Your goal>
Please repeat exactly the lines from the one containing "Task: Toggle Status Updates filtering off" through the last line of the records below, both included, and leave out any pictures.

Data for processing>
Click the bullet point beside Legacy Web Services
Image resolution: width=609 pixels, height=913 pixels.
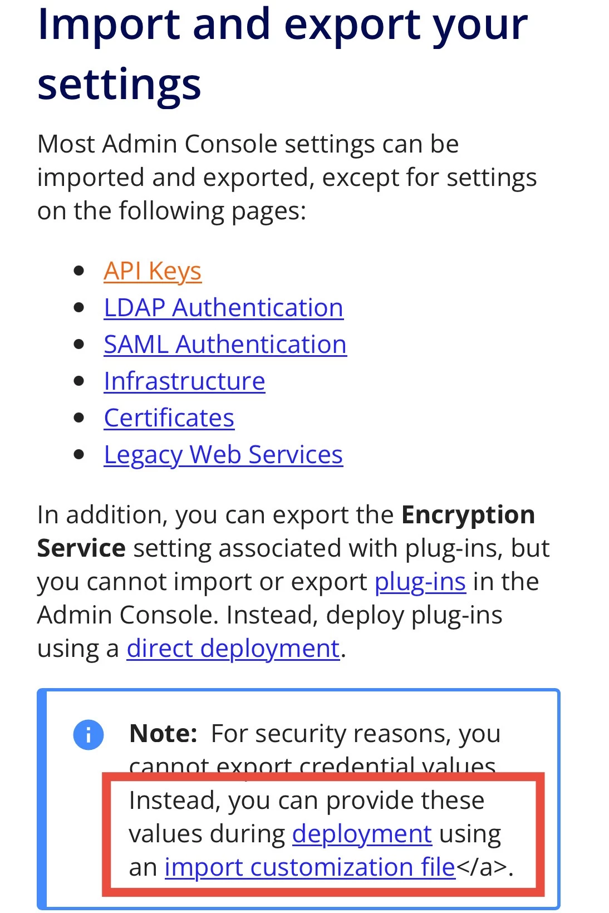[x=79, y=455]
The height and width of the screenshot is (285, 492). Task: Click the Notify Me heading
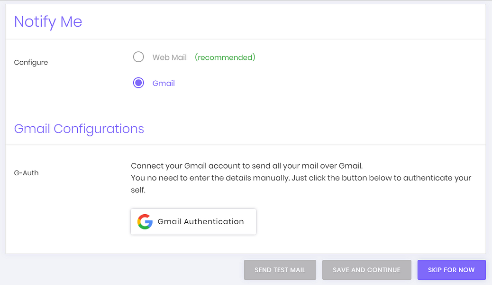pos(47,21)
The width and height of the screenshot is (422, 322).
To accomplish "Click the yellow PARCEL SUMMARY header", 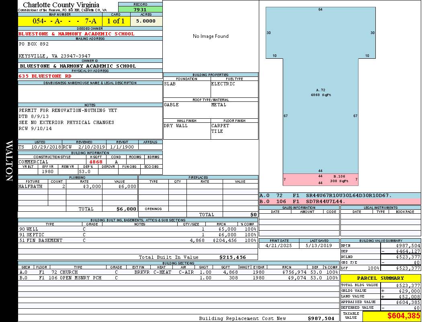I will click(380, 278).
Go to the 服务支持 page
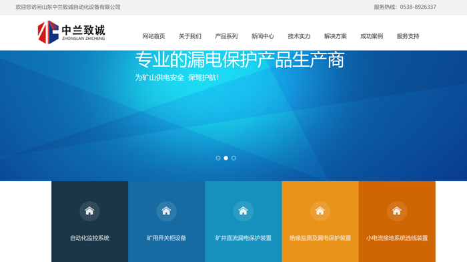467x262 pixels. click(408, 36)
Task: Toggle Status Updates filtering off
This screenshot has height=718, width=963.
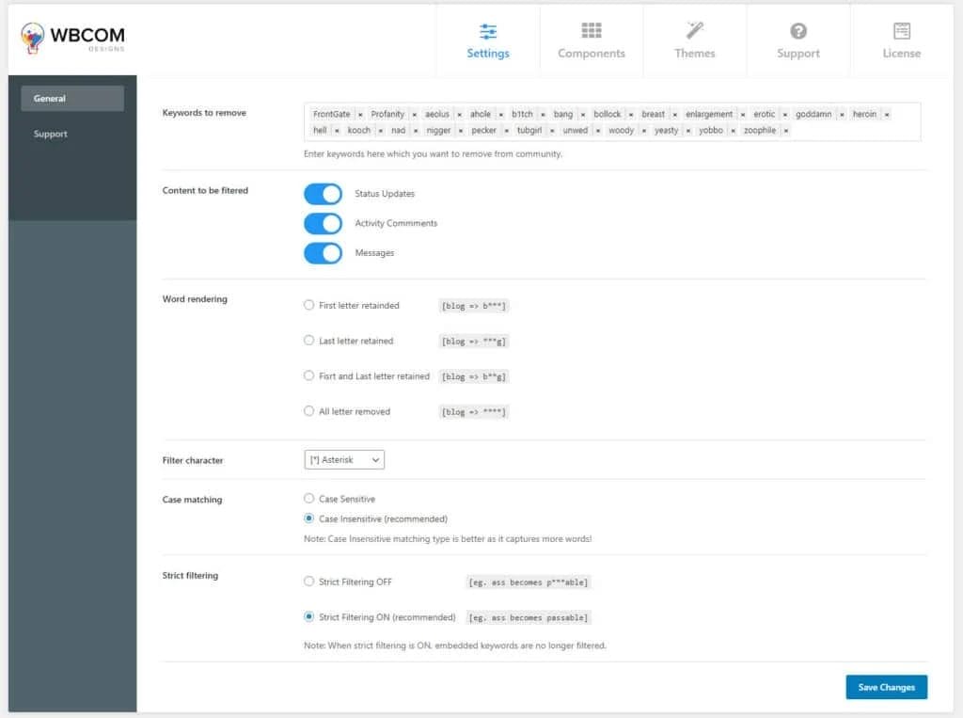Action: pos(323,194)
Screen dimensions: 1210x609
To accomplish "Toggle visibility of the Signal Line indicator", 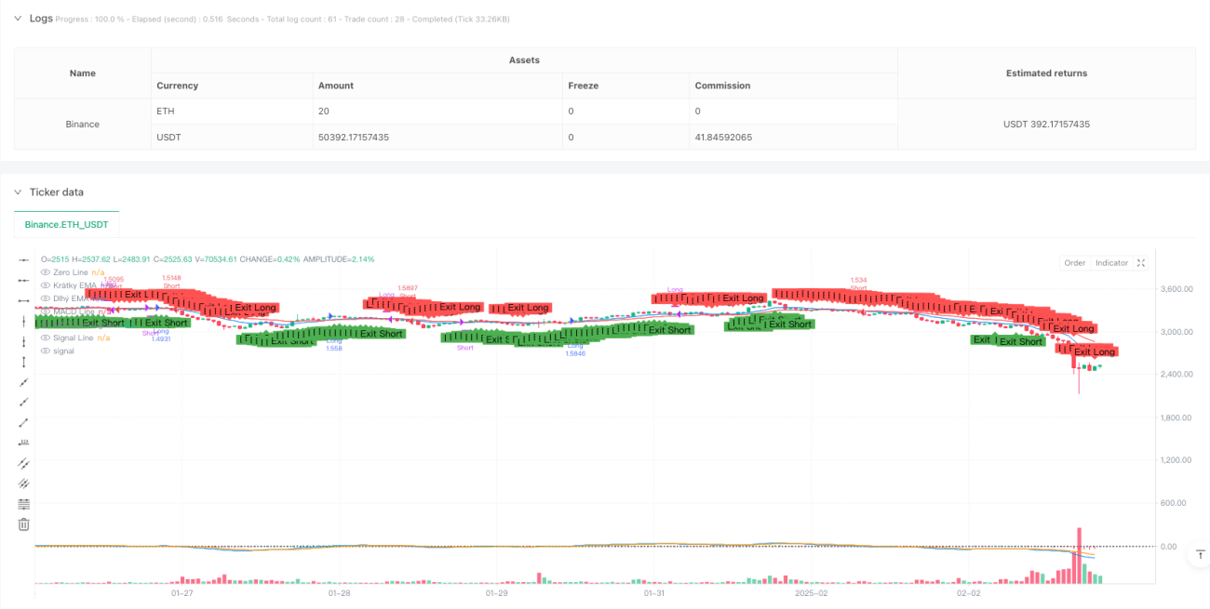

Output of the exercise>
Task: Toggle Status Updates filtering off
This screenshot has height=718, width=963.
Action: pos(323,194)
Screen dimensions: 1210x609
To accomplish "Toggle visibility of the Signal Line indicator", 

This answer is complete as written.